Among the entries below, one stretch runs from the line that contains "How do I perform: Click the Organic" through the line that contains "You are a computer-use agent. Screen". Repeat that stretch exactly, ends included, and only that.

━━━━━ DATA PROVIDED ━━━━━

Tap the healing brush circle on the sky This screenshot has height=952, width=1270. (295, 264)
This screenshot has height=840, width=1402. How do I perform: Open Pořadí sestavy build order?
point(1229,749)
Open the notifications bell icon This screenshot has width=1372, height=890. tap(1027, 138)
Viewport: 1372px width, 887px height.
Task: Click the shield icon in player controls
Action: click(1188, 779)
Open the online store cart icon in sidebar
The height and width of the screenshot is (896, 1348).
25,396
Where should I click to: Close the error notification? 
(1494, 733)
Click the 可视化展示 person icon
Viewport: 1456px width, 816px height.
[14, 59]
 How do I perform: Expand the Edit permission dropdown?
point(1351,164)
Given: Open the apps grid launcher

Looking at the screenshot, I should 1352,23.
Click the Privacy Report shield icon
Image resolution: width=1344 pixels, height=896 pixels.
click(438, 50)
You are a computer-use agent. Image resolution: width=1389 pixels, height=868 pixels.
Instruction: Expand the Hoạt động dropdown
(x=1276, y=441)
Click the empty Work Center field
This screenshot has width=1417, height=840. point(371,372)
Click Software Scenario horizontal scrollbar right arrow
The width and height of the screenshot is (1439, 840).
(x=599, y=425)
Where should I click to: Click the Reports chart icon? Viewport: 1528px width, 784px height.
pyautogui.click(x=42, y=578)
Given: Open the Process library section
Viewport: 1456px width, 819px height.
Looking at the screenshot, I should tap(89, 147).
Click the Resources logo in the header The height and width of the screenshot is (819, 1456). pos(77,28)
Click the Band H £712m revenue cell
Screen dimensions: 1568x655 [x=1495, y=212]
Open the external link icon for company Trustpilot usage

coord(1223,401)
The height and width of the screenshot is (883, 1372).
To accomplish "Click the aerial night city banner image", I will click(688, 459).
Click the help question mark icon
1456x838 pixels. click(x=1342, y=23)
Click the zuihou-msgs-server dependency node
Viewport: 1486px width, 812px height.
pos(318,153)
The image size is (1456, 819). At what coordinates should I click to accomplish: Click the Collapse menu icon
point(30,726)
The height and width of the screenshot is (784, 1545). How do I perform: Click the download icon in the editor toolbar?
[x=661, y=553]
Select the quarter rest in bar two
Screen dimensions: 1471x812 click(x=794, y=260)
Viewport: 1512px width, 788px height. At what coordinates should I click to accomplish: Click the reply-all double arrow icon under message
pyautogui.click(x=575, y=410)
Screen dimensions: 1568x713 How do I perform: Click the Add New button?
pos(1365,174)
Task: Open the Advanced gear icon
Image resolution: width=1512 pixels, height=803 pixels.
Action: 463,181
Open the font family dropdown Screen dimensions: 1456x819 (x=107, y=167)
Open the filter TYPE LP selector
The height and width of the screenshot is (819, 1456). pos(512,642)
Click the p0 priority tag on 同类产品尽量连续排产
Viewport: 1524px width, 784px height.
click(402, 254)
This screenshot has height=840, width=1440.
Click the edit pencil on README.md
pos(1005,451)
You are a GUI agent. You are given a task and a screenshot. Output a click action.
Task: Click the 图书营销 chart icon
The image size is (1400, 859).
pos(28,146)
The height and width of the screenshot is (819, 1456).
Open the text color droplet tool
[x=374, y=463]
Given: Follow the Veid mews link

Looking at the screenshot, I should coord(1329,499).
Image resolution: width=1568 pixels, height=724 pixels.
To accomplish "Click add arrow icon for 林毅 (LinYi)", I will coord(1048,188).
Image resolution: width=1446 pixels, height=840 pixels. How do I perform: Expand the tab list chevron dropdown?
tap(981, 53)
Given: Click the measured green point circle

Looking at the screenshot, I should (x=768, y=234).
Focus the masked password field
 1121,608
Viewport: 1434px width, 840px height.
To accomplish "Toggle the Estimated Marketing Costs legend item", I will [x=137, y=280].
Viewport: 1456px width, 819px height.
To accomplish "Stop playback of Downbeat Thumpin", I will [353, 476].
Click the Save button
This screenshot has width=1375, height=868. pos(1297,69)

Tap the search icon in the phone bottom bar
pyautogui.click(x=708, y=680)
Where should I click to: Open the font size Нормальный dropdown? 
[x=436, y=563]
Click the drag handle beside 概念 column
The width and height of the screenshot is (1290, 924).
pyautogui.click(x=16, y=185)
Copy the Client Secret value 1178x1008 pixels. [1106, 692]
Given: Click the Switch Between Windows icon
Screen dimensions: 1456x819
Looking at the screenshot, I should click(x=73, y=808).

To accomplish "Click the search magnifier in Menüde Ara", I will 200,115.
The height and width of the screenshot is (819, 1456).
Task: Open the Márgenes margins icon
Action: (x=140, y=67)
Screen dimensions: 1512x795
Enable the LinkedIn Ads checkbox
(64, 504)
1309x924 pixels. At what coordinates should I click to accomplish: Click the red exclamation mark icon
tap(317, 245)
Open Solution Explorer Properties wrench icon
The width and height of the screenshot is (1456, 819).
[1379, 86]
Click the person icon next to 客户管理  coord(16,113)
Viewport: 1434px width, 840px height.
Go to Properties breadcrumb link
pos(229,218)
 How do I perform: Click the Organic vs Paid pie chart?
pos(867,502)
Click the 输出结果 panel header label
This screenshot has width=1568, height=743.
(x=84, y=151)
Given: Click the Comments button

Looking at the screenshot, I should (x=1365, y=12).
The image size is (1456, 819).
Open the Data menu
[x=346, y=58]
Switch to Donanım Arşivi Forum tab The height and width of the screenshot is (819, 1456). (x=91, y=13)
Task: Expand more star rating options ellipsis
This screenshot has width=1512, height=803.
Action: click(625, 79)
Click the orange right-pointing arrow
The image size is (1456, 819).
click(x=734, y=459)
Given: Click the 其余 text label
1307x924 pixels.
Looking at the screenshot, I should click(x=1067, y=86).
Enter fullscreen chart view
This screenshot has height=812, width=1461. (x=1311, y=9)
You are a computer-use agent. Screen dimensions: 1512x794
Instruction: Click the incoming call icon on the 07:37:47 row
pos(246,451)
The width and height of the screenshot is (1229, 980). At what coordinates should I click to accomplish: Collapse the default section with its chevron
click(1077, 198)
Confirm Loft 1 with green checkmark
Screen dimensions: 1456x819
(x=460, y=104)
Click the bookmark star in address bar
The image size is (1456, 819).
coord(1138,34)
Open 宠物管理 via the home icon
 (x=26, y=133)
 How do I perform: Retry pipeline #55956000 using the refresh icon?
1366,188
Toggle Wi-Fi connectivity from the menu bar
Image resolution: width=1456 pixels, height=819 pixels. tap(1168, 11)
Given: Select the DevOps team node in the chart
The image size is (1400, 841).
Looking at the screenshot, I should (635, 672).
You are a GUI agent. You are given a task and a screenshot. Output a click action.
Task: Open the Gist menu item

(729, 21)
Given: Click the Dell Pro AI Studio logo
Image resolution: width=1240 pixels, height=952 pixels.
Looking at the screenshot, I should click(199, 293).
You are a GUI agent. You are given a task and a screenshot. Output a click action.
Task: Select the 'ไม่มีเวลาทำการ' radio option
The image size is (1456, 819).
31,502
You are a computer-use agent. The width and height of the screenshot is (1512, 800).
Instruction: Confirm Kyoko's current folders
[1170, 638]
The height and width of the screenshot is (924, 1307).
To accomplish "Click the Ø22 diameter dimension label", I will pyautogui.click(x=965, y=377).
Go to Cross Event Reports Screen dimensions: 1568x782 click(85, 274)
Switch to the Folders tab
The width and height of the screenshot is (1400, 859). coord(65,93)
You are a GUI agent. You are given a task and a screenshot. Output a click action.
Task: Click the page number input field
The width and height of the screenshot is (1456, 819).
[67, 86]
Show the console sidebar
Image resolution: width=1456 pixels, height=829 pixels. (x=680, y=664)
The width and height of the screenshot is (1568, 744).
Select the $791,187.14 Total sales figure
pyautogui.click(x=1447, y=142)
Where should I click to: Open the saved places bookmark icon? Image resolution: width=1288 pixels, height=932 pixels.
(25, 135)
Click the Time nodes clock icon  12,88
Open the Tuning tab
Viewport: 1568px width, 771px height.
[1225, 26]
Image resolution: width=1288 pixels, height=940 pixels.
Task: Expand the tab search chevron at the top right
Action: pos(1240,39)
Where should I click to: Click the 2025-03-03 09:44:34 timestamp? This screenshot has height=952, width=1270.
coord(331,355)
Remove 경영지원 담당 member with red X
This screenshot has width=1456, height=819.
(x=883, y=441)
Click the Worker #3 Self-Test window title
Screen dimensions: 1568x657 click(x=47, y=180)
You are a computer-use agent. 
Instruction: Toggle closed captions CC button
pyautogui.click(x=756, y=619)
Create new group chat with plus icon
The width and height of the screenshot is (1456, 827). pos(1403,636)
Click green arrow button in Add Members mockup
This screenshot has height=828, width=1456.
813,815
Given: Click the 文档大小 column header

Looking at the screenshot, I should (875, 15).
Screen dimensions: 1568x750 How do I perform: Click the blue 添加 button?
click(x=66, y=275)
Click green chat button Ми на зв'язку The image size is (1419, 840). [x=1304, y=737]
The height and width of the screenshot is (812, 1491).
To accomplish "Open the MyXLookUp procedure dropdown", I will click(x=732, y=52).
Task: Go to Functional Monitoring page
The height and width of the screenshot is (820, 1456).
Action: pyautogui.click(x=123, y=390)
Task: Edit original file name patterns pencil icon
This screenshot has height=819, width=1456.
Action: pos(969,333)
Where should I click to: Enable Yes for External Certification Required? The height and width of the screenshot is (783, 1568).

━━━━━

▶ [REPLY]:
 How do I perform: Click the Organic vs Paid pie chart?
pos(867,502)
Click the 输出结果 panel header label
This screenshot has width=1568, height=743.
(x=84, y=151)
Given: Click the Comments button

Looking at the screenshot, I should (x=1365, y=12).
The image size is (1456, 819).
Open the Data menu
[x=346, y=58]
Switch to Donanım Arşivi Forum tab The height and width of the screenshot is (819, 1456). (x=91, y=13)
Task: Expand more star rating options ellipsis
This screenshot has width=1512, height=803.
Action: click(625, 79)
Click the orange right-pointing arrow
The image size is (1456, 819).
click(x=734, y=459)
Given: Click the 其余 text label
1307x924 pixels.
Looking at the screenshot, I should click(x=1067, y=86).
Enter fullscreen chart view
This screenshot has height=812, width=1461. (x=1311, y=9)
You are a computer-use agent. Screen dimensions: 1512x794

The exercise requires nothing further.